Analyzing Large Graphs with QuasiStableColors.jl
07-27, 10:30–11:00 (US/Eastern), 32-123

Graphs (aka networks) are a key part of the data science pipeline at many organizations. However, scalability is the most frequently reported limitation by graph analysts. I introduce QuasiStableColors.jl, a Julia library for approximate graph analysis. On tasks such as ranking node importance (centrality) it enables an over 10x speedup while introducing less than 5% error. In this talk, I will demonstrate how to use this novel graph compression for your own workloads.

In this talk I will give an overview of the new Julia package QuasiStableColors.jl. This package allows for accelerating graph analytics by compressing the underlying data. This results in big gains for supported tasks, like computing centrality or maximum-flow. Our approximation allows a speedup of >10x on a variety of real-life benchmark graphs while introducing a negligible relative error, often less than 5%.

The compression scheme is a novel one recently introduced in the database research community. It will be presented at the Very Large Databases 2023 conference under the title "Quasi-stable Coloring for Graph Compression: Approximating Max-Flow, Linear Programs, and Centrality" by Moe Kayali and Dan Suciu. paper link This package is the reference implementation.

I will focus on the practical usage of this library for data scientists rather than the theoretical aspects of the research work.

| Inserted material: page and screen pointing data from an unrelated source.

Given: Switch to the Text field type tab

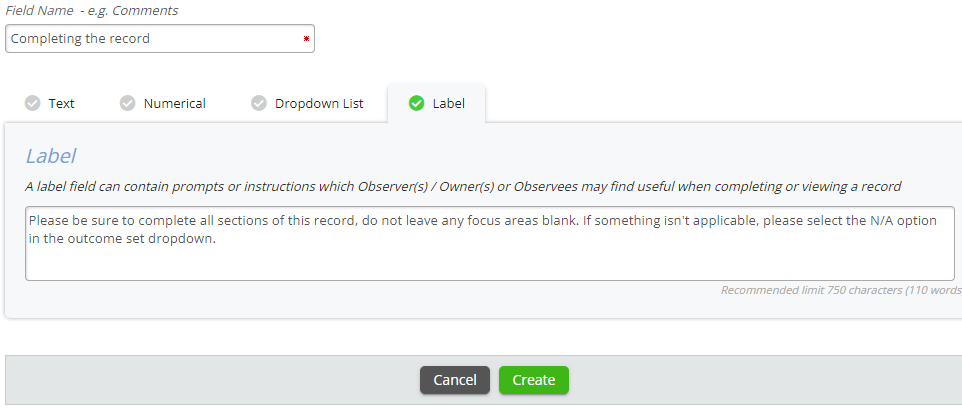Looking at the screenshot, I should tap(50, 103).
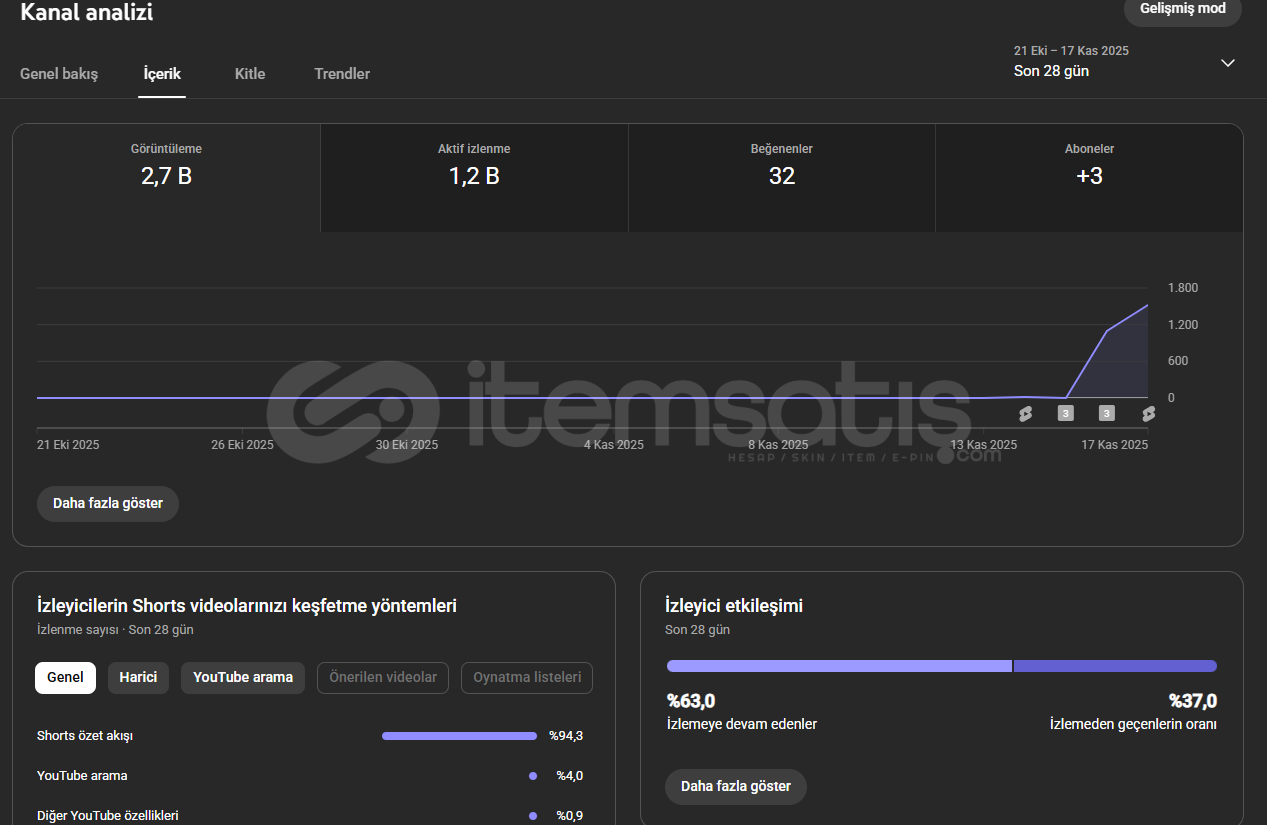Click the Shorts marker at the chart's right end
Viewport: 1267px width, 825px height.
click(1148, 413)
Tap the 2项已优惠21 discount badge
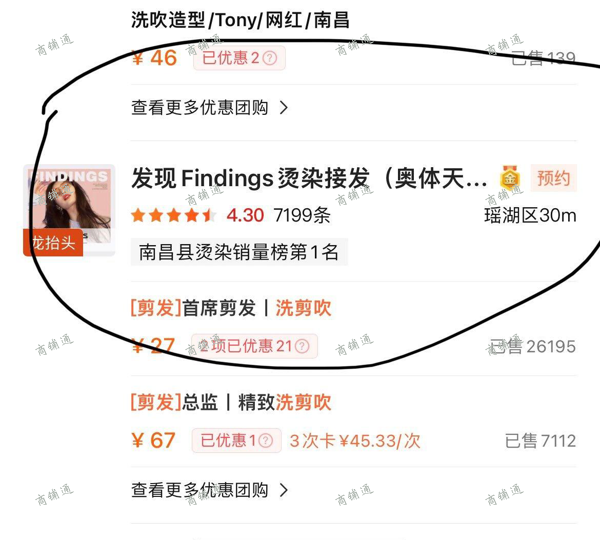Screen dimensions: 600x540 click(x=254, y=346)
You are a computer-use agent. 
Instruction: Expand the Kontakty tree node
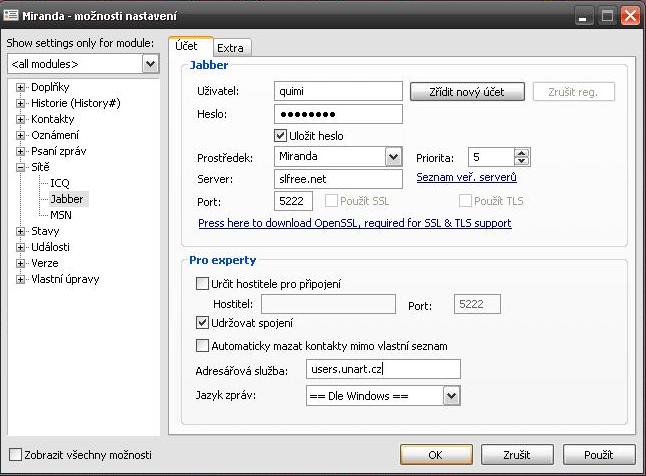[20, 119]
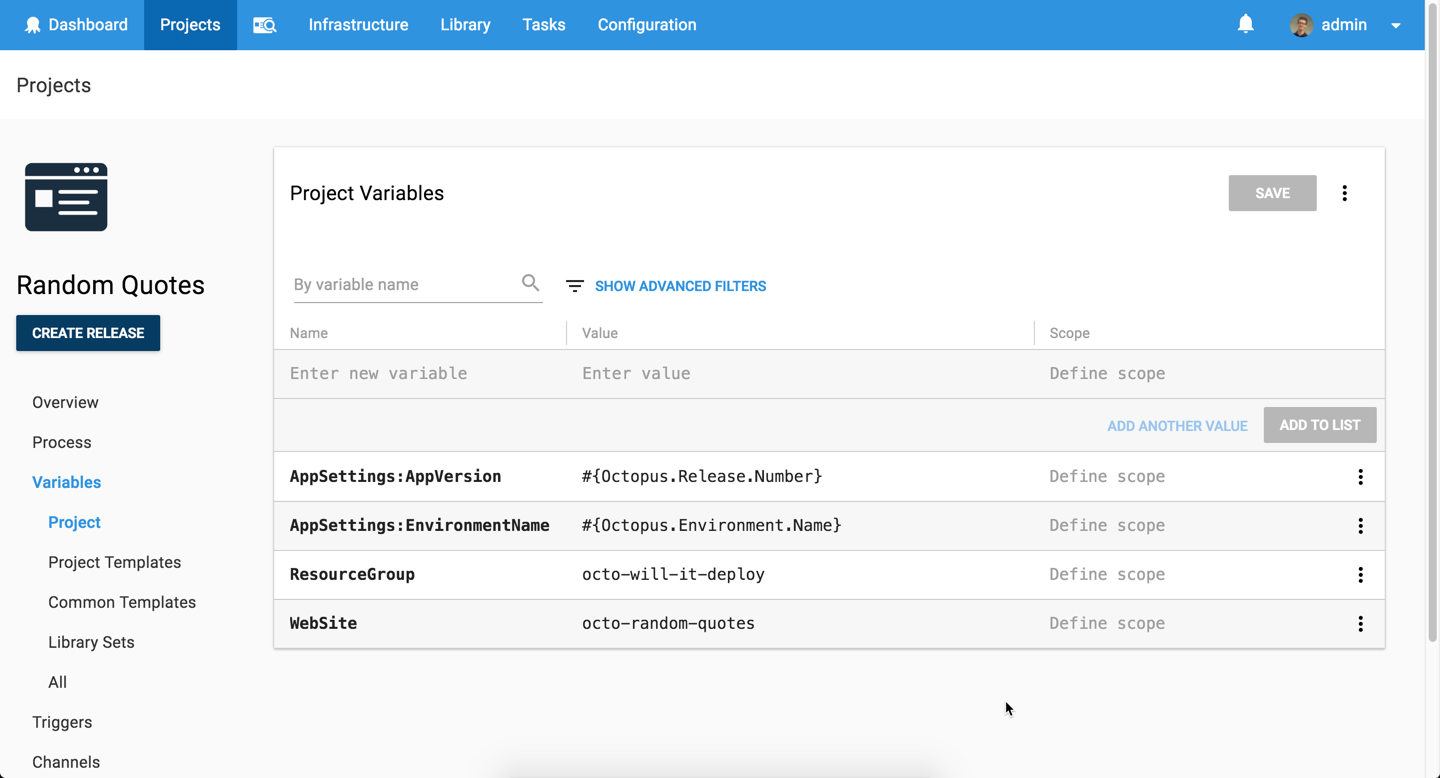Open notifications via the bell icon
This screenshot has width=1440, height=778.
(x=1245, y=23)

By the end of the talk the audience will have understood the basics of this compression method and have the knowledge to start using it for their own graph analysis applications.

This package follows software development best practices, with thorough documentation, a tutorial, tests, and CI/CD. I intend to maintain this package into the future. I will also briefly discuss how using Julia and following these practices helped in achieving my research goals.

This material is based upon work supported by the National Science Foundation under Grant No. NSF-BSF 2109922 and NSF IIS 1907997.

I'm a PhD student in the database group at the University of Washington, Seattle. I work on discovering new techniques to accelerate data management and make its results more trustworthy.